══ Passage to read ══

In radiotherapy, PTV margins are used to account for uncertainties. Margin recipes were derived for targets with low curvature which is unrealistic in head and neck (H&N) patients. Robust planning could potentially better spare organs at risk, but the actual robustness to geometrical uncertainties in photon therapy of H&N cancer is unknown. The aim of this study is to compare, for different target shapes, margin-based plans with robustly optimised plans in terms of dose-probability under realistic set-up error scenarios.

Material and Methods

24 VMAT photon plans were created on a cylindrical phantom in RayStation with a prescribed dose of 66 Gy, using minimum, maximum and uniform target objectives, and dose fall-off objectives. Margin-based and robustly optimised plans were created for a sphere (48 mm diameter), a cube (48 mm length) and 10 actual CTV shapes from H&N patients (shapes shown in Figure 1), all centred in the phantom. A PTV expansion of 4 mm was used for margin plans and a robustness setting of 4 mm in all cardinal directions for robust plans.

The mean distances between the CTV and the 95% and 50% isodose surface were computed to evaluate conformality. Then, for each plan, 1000 treatments were simulated under set-up uncertainties. Systematic (Σ = 1.2 mm) and random (σ = 1.4 mm) uncertainties were modelled as Gaussian distributions. For each simulation, the minimum cumulative dose to the CTV shape and the D99 was recorded.

═══

Actions to take:
A. Set down, word for word, the stretch of the radiotherapy abstract from "The mean distances" through "D99 was recorded.".
B. Answer these questions from the radiotherapy abstract:
(i) What dose was prescribed for the VMAT photon plans?
(ii) How many treatments were simulated for each plan?
(iii) What standard deviation was used to model the systematic uncertainties?
C. Write the next part of the radiotherapy abstract, picking up after its final sentence.
The records are material separate from the radiotherapy abstract.

══ Data shown ══

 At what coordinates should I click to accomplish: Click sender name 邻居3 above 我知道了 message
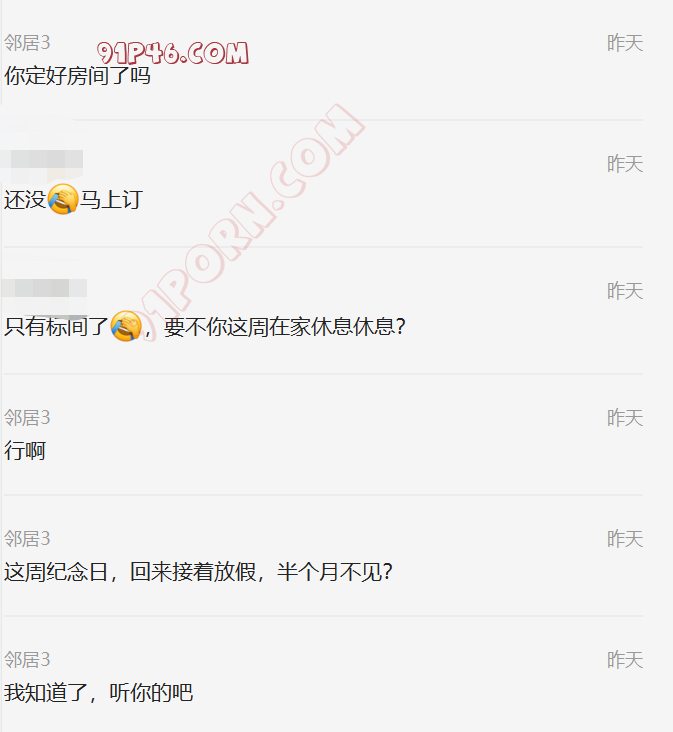[27, 660]
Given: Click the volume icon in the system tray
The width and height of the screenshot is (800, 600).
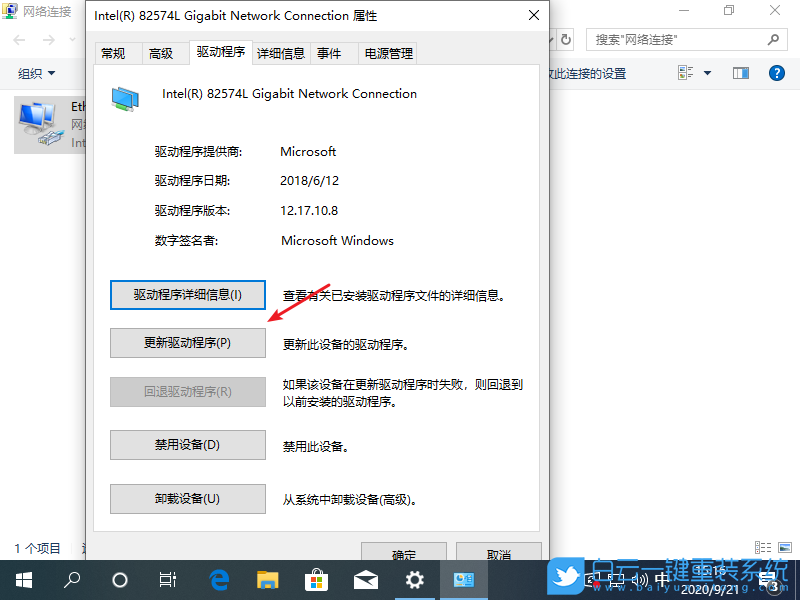Looking at the screenshot, I should coord(641,578).
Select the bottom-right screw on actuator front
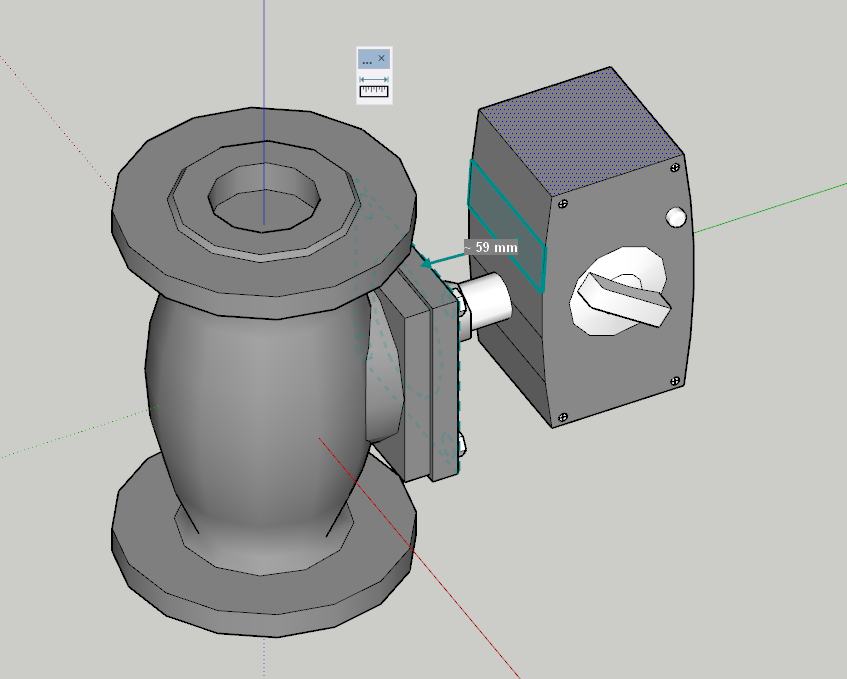 [x=677, y=381]
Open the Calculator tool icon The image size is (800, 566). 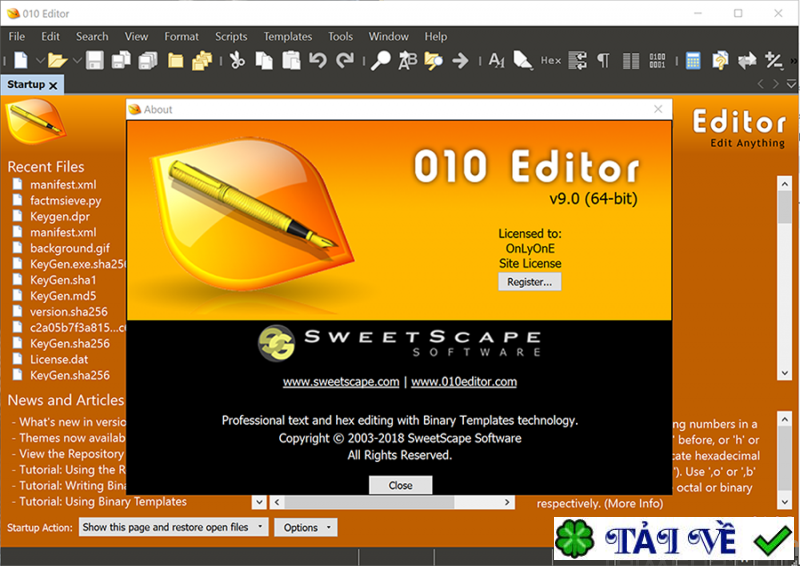point(693,61)
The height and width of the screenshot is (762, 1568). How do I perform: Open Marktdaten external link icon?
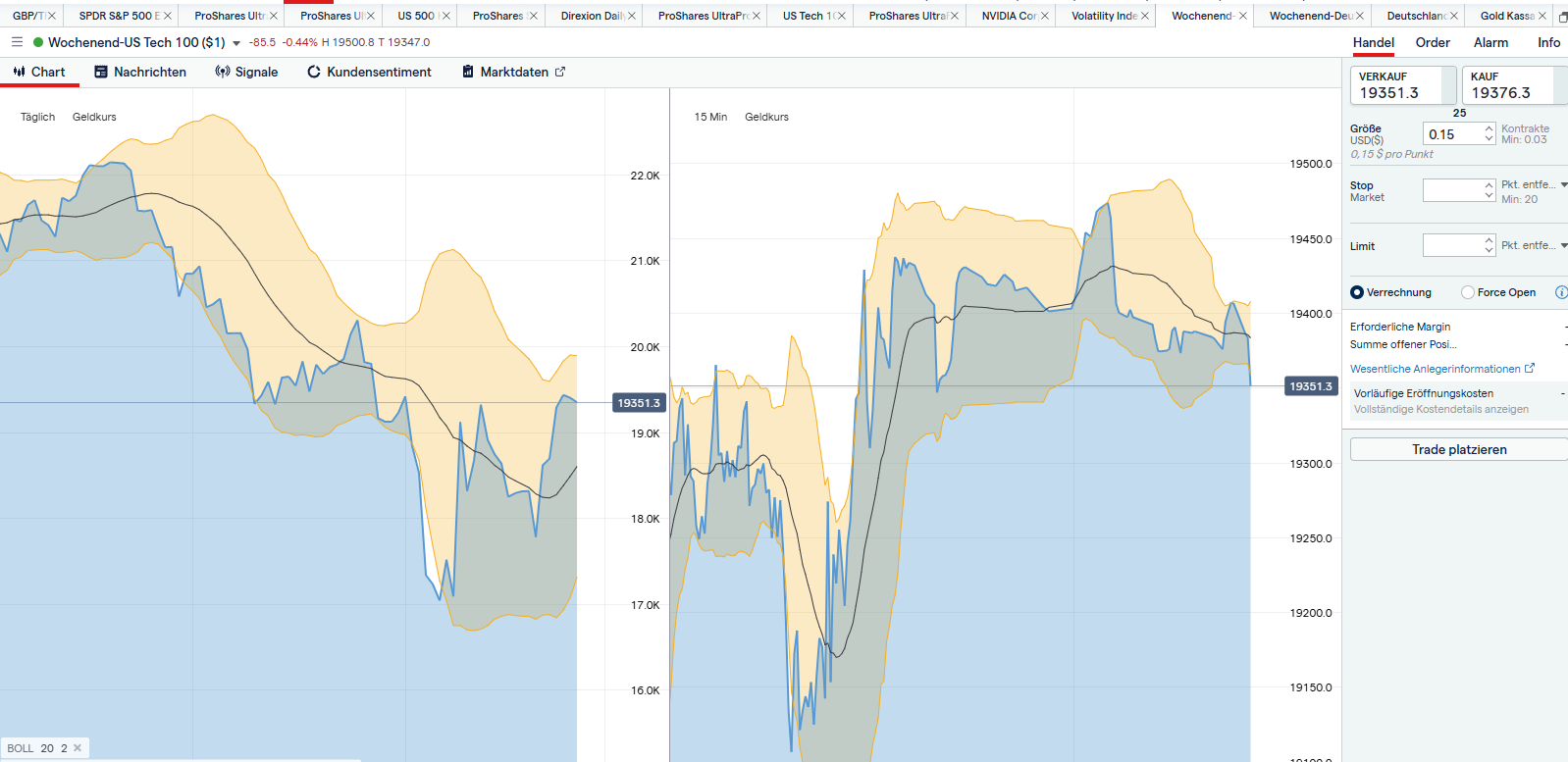(x=560, y=72)
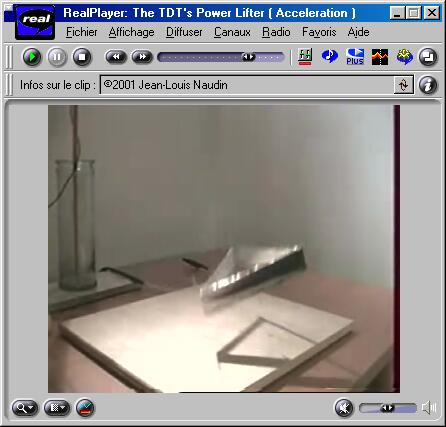
Task: Click the colorful globe channels icon
Action: (405, 57)
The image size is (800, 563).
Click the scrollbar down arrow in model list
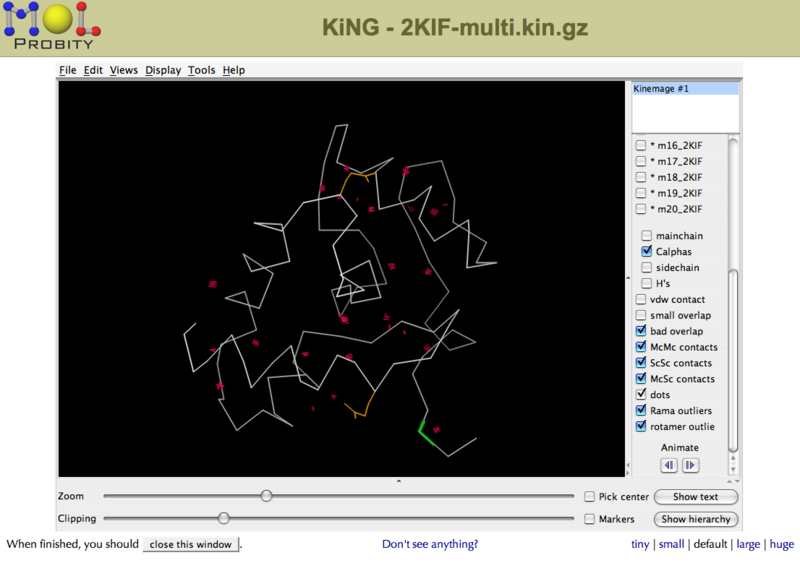click(x=734, y=469)
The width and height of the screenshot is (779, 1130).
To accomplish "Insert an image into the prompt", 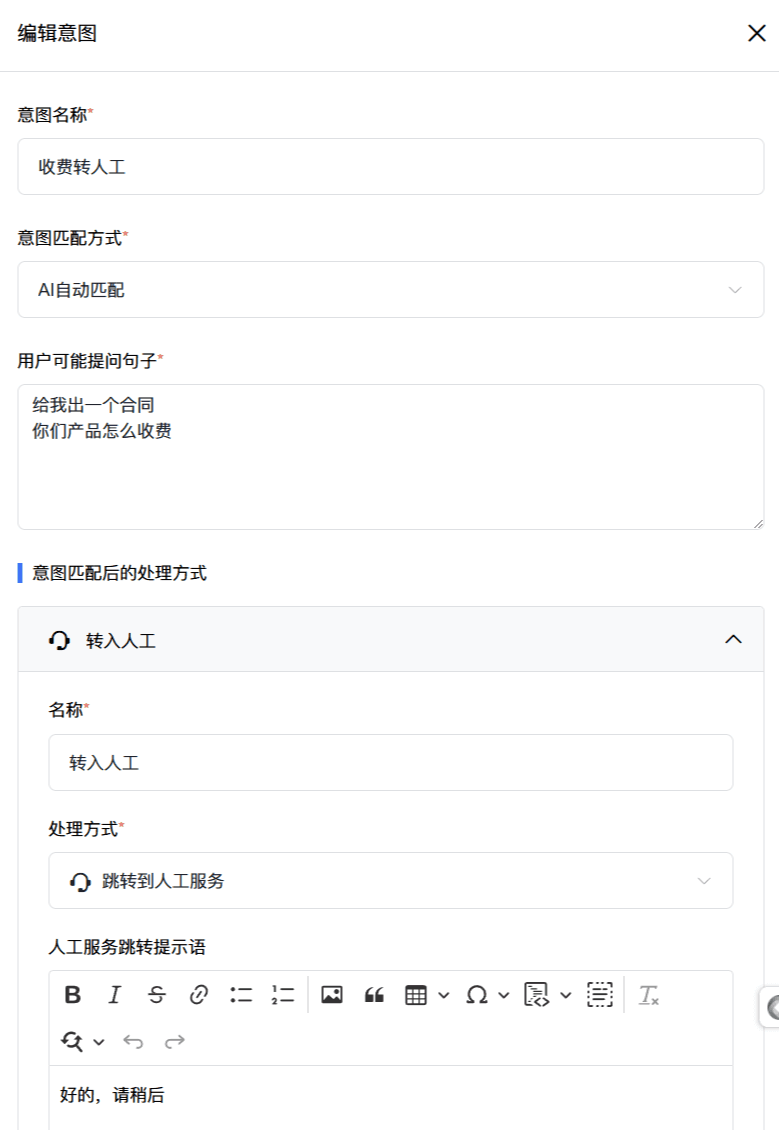I will pos(332,995).
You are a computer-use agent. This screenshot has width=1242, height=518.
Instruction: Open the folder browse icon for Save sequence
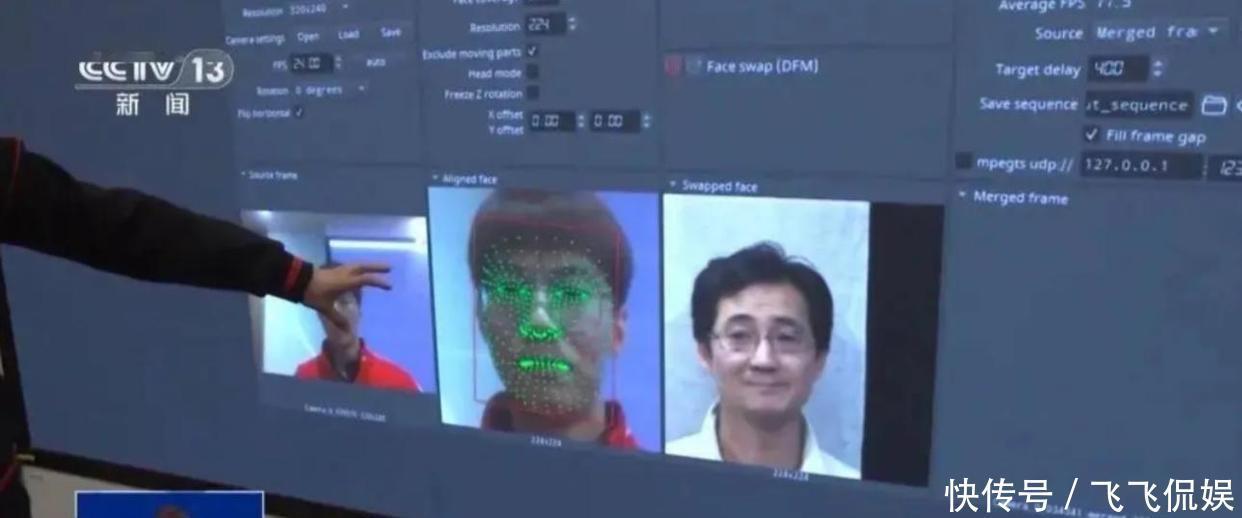(x=1212, y=105)
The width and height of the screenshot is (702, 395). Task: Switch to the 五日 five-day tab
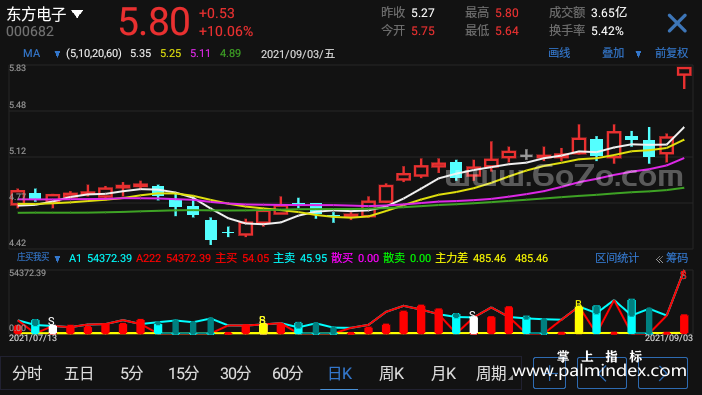[x=79, y=373]

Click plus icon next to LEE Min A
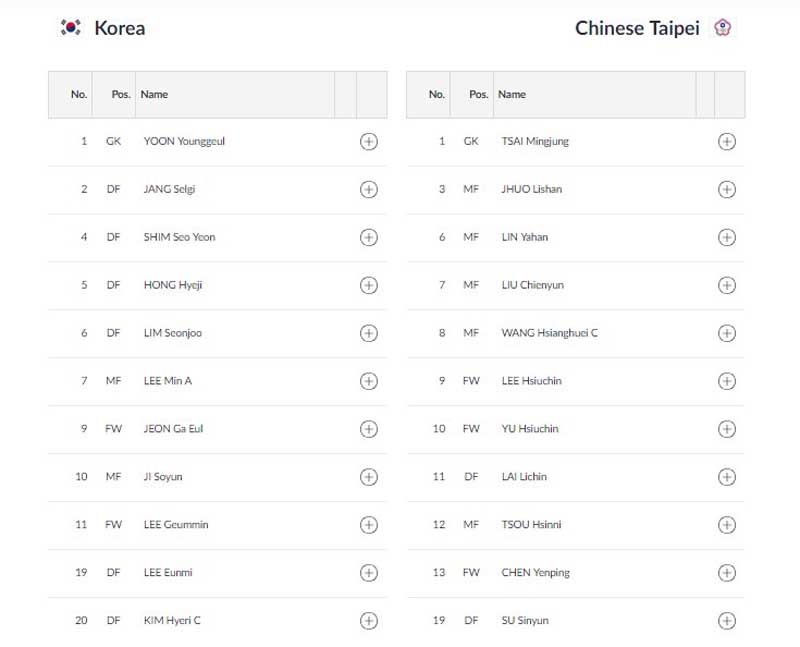click(369, 381)
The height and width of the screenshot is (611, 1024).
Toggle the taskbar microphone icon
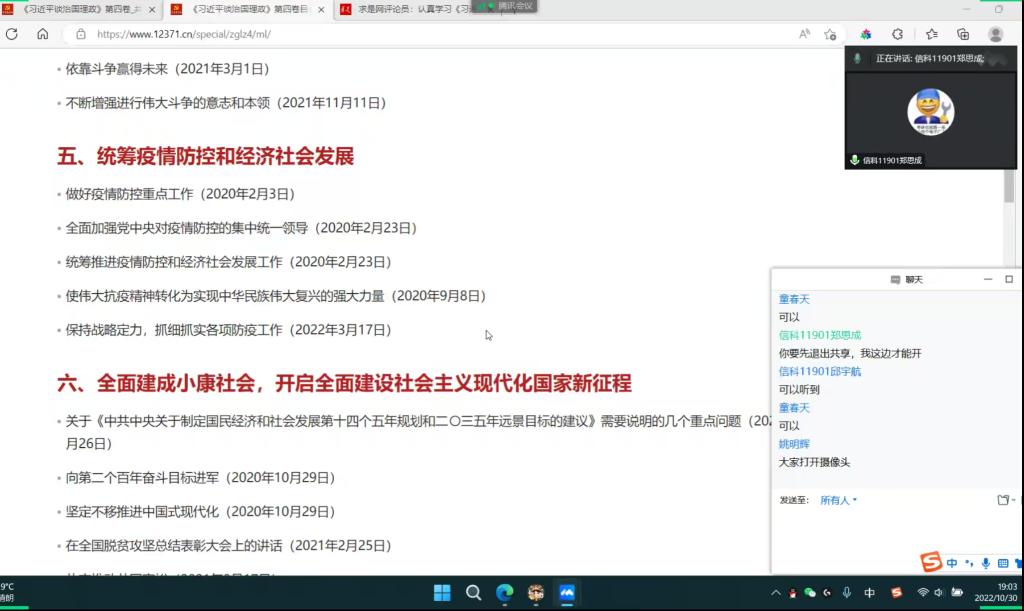coord(847,593)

═══

Answers for the exercise:
A.
The mean distances between the CTV and the 95% and 50% isodose surface were computed to evaluate conformality. Then, for each plan, 1000 treatments were simulated under set-up uncertainties. Systematic (Σ = 1.2 mm) and random (σ = 1.4 mm) uncertainties were modelled as Gaussian distributions. For each simulation, the minimum cumulative dose to the CTV shape and the D99 was recorded.

B.
(i) 66 Gy
(ii) 1000
(iii) Σ = 1.2 mm

C.
Results

The 90th percentile of the minimum CTV dose in the simulation results is close to or above the 95% prescribed dose for margin plans of all targets, in accordance with the van Herk margin recipe, but is below this level for all robust plans except for the sphere (Figure 1a). For all plans, the 90th percentile of the D99 is above the 95% prescribed dose (Figure 1b). This shows that margin plans provide robust coverage for the whole CTV for all shapes yet robust plans fail to cover the entire target in most scenarios. However, regions of high and intermediate dose for the margin plans extend beyond those for the robust plans (Figure 2).  The distance between the CTV and the 95% isodose surface is ~5.9 mm in margin plans, and ~4.1 mm in robust plans.


Conclusion

For all shapes, margin-based plans provided adequate coverage, but high and intermediate dose regions extended further than in robustly optimised plans. The robust plans under-dose small parts of most shapes except for the sphere. This is likely due to the ‘corners’ of the shape not being covered in the high dose region because the robustness algorithm only samples errors in cardinal directions. We conclude that margin plans are safe for all tested shapes, but that robust planning should be used with care because of under-dosage of high-curvature regions in complex CTVs. Better error sampling methods are therefore required.